* _Work instructions_
Copy every line from the data below in which the string "will" can be found.

* _Data supplied_
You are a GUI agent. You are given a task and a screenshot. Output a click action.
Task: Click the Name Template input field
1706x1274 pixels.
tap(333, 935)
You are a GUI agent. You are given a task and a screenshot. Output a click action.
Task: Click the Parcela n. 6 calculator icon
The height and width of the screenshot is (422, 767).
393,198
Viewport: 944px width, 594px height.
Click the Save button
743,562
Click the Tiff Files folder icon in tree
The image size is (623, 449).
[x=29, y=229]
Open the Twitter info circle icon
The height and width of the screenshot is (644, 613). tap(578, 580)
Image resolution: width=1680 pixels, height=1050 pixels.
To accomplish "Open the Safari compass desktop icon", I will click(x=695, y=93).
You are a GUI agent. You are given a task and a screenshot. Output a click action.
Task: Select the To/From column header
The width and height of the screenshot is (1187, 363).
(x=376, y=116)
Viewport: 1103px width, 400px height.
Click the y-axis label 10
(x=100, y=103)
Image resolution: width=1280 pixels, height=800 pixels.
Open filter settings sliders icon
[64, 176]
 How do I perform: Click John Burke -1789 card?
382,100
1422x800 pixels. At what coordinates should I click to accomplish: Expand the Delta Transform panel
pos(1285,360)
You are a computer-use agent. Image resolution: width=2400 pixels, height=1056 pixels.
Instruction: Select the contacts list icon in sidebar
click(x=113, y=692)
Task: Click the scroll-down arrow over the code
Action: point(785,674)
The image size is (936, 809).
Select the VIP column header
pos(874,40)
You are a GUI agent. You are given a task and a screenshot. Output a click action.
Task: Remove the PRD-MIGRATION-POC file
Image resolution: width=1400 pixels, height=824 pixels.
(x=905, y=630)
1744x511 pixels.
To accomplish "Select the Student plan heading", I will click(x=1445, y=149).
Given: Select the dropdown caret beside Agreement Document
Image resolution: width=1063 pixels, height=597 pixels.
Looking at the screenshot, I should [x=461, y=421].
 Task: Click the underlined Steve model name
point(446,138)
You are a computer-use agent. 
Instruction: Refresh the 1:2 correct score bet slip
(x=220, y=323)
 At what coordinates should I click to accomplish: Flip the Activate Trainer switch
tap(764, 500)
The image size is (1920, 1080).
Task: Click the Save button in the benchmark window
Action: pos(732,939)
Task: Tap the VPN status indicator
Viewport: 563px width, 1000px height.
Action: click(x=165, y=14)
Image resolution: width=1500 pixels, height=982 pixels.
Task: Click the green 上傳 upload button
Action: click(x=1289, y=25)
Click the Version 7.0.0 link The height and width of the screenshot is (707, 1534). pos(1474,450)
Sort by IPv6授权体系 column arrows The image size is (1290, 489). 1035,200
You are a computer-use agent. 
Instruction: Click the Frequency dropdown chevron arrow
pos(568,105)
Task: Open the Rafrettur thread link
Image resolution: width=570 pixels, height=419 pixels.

* _Result of the exercise_
To accomplish "Open the Safari compass desktop icon", I will click(x=695, y=93).
To accomplish "Select the Student plan heading", I will click(x=1445, y=149).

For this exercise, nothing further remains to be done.